Jobs
#1 In the excerpt on early Rome, condense the paragraph beginning "We can only pretend" into a short list of its main points.
#2 Carry the excerpt on early Rome forward from its final sentence.

Excerpt provided
···

The Romulean city must undoubtedly have had at least a third gate, both from the testimony of Pliny and because it cannot be supposed that its remaining two sides were without an exit; but there is no authority to decide where it lay. Becker thinks that it was seated at the southernmost point of the hill; but this, though probable enough,is nothing more than a conjecture. The Porta Janualis, the third gate mentioned by Varro, was most probably as old as the time of Romulus, though it certainly never belonged to the Palatine city. Its situation and true nature will be discussed presently. We find, however, a gate called Ferentina mentioned by Plutarch (Plut. Rom. 20), who relates that Romulus, after the murder of Tatius, which was followed by visible signs of the divine anger, purified Rome and Laurentum by rites which still continued to be observed at that gate. We also find an account in Festus (p. 2 I-3) of a Porta Piacularis, which was so called “propter aliqua piacula quae ibidem fiebant ;” and some have assumed (v. Müller, ad Fest. l c.) that these two gates were identical. It is well known that the Roman gates had sometimes two names; and this seems especially probable in the case of those which had some religious ceremony connected with them. Becker (Handb. p. 177) rejects, however, with something like indignation the idea that such a gate could have belonged to the Romulean city, and would therefore either place it in the Lucus Ferentinae, or alter the text of Plutarch, his usual expedient. Altogether, however, it does not seem quite so improbable that it may have been the third and missing gate of Romulus, since its name indicates its site near the S. extremity of the Palatine, just where we are in want of one. [p. 2.729]


We can only pretend to give a probable account of the progress of the city under the first five kings. The statements on the subject in ancient authors are divergent, though the contradiction is often rather apparent than real. In the course of his reign Romulus added to his original city on the Palatine, the Capitoline hill, then called Saturnius, the Caelian, then called Querquetulanus, and the Aventine. But we must distinguish the nature of these additions. Dionysius (2.37) represents the Capitoline and Aventine as enclosed by Romulus with a strong fortification consisting of a ditch and palisades, chiefly as a protection for herdsmen and their flocks, and not as surrounded with a wall, like the Palatine. Yet it is evident from the account of the attack by the Sabines on the Capitoline (Liv. 1.11) that it must have been regularly fortified, and have had a gate. Romulus had already marked it out as the arx or citadel of his future city; and when he had defeated the Caeninenses and slain their king, he carried thither and dedicated the first spolia opima at an oak-tree held sacred by the shepherds, but which now became the site of the temple of Jupiter Feretrius (IB.C. 10). When Livy tells us that this was the first temple consecrated at Rome, he probably means with the exception of those which were usually erected at the foundation of every city. That the Capitoline was a much more important hill in the time of Romulus than the Aventine and Caelian is also shown by the fact of his opening upon it the asylum for slaves and fugitives, in order to increase the population of his city. This asylum was situated somewhere in the hollow between the two eminences of the Capitoline, and the site retained till a late period the name of “Inter duos lucos” (IB.C. 10; Dionys. A. R. 2.15; Strab. 5.230; Plut. Rom. 9; Ov. Fast. 3.431, &c.).

···

Data section
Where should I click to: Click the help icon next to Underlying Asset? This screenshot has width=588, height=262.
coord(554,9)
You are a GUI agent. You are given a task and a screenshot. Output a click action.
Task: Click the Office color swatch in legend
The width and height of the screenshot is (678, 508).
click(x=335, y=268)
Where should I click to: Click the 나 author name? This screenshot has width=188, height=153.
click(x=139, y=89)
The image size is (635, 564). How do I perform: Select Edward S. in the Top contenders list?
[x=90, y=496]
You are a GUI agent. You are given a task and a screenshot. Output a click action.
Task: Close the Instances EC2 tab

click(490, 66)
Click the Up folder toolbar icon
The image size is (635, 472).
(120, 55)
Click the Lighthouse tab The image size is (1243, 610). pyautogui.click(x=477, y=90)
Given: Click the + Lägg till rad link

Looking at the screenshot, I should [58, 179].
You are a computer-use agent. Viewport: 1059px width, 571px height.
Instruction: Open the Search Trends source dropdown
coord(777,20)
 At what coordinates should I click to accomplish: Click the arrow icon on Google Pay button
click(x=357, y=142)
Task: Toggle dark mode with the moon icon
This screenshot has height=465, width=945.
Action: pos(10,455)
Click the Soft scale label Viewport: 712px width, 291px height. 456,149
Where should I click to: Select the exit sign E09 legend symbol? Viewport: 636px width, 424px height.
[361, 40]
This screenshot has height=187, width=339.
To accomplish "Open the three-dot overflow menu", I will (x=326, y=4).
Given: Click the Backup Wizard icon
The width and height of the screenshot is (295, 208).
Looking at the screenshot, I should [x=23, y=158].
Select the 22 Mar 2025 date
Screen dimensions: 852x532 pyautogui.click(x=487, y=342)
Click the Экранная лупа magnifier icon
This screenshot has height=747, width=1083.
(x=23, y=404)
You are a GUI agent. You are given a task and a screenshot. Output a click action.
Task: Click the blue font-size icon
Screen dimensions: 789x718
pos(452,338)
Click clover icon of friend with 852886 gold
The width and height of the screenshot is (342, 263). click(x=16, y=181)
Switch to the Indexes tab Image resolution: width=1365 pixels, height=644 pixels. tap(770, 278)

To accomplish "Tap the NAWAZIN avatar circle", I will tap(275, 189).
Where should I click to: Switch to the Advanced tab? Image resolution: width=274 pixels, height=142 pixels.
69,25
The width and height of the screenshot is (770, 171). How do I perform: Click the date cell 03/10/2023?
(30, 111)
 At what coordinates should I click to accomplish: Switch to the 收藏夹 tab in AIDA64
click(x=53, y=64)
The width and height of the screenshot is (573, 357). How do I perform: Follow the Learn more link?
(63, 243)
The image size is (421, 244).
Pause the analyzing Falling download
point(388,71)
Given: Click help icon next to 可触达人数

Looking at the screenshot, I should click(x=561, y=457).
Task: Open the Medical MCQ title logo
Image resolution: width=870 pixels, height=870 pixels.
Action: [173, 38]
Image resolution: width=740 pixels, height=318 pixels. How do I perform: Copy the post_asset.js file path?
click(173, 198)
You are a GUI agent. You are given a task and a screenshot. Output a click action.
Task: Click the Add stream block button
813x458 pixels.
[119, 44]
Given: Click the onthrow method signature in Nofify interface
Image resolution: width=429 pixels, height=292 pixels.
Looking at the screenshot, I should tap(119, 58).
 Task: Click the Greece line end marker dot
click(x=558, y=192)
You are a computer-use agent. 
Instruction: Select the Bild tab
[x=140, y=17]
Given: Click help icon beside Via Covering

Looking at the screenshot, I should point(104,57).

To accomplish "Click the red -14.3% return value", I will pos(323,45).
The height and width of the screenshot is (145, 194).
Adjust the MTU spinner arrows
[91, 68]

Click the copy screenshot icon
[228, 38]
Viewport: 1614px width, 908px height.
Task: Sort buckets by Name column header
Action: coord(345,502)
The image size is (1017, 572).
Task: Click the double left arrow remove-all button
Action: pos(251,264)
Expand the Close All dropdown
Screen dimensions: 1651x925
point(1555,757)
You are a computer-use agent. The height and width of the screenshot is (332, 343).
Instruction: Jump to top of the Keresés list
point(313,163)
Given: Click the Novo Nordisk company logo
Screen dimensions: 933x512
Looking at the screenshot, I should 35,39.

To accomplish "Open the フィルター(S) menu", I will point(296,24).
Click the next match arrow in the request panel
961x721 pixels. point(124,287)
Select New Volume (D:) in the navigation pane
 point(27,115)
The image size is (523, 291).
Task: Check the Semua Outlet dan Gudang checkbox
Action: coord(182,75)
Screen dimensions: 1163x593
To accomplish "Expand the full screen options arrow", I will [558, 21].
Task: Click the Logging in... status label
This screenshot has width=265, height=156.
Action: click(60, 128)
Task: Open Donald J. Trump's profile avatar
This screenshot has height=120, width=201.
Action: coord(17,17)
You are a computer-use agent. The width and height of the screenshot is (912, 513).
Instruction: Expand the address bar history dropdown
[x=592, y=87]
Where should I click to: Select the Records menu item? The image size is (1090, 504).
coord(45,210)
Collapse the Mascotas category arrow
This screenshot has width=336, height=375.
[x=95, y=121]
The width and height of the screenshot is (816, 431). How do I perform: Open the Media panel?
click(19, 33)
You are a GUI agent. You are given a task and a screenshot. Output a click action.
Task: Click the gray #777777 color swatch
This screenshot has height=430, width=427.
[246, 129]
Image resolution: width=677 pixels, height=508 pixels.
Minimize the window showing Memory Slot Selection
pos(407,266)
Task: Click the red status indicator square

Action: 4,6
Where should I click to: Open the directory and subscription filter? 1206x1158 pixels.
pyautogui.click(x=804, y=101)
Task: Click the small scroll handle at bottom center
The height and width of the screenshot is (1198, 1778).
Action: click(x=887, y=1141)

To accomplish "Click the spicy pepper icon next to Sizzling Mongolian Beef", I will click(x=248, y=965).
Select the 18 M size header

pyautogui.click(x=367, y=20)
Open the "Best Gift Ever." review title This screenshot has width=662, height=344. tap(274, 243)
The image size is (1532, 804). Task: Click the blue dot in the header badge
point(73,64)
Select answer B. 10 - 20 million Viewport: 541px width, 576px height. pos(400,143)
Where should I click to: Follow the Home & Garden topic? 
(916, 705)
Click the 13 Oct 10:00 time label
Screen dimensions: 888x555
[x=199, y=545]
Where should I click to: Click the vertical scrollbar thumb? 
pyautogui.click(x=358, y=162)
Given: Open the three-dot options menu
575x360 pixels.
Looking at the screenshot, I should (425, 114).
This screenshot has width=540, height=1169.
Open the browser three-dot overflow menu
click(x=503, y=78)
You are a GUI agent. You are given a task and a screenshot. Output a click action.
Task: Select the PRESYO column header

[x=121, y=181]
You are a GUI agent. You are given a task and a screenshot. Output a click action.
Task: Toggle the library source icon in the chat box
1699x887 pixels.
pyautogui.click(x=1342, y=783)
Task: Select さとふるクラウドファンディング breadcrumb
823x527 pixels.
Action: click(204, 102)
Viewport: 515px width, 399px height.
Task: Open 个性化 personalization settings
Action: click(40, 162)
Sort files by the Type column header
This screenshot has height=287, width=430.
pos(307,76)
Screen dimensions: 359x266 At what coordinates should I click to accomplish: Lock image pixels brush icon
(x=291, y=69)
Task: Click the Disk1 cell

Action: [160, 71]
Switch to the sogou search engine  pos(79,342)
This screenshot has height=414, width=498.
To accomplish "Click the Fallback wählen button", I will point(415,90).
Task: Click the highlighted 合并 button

···

Answers to the tasks
#1
- Only a probable account can be given of the city's growth under the first five kings. Ancient authors diverge, though the contradiction is often more apparent than real.
- Romulus added three hills to his Palatine city: the Capitoline (then called Saturnius), the Caelian (then called Querquetulanus) and the Aventine. These additions differed in nature.
- Dionysius says Romulus enclosed the Capitoline and Aventine with a ditch and palisades, mainly to protect herdsmen and their flocks, and did not wall them like the Palatine.
- Livy's account of the Sabine attack shows that the Capitoline must have been regularly fortified and had a gate.
- Romulus had marked out the Capitoline as his future citadel. After defeating the Caeninenses and killing their king, he dedicated the first spolia opima there at an oak sacred to the shepherds. That spot became the site of the temple of Jupiter Feretrius.
- When Livy calls this Rome's first temple, he probably excludes the temples usually built at the founding of every city.
- The Capitoline mattered more than the Aventine and Caelian in Romulus's time. This is shown by his opening an asylum there for slaves and fugitives to increase the population. It lay in the hollow between the hill's two eminences, and the site was long called "Inter duos lucos."

#2
The Capitoline hill, or Mons Saturnius, appears then to have been a real addition to the Romnulean city; but the Aventine seems to have remained down to the time of Ancus Martius a mere rudely fortified enclosure for the protection of the shepherds. Various etymologies, all perhaps equally unsatisfactory, have been invented for the name of Aventinus. One legend derived it from an Alban king so called, who was buried on the hill (Liv. 1.3; Varr. L. L. 5.43, Müll.; Paul. Diac. p. 19, Müll.), another from a descendant of Hercules, mentioned by Virgil (Aen. 7.656). Servius in his commentary on this passage makes Aventinus a king of the Aborigines, but adds from Varro that the Aventine was assigned by Romulus to the Sabines, who named it after the Avens, one of their rivers. This account is not found in the remains which we possess of Varro, who, however (l.c.), adds a few more etymologies to that already given. One of them, taken from Naevius, derives the name of the hill from the birds (aves) that resorted thither from the Tiber, to which Virgil also seems to allude (Aen. 8.233). Varro himself thinks that it was so called “ab adventu,” because, being formerly separated from the other hills by a marsh or lake, it was necessary to go to it in boats: whilst others derived the name “ab adventu hominum,” because, having upon it a temple of Diana common to all the Latin people, it was a place of great resort. But these various etymologies only prove that nothing certain was known.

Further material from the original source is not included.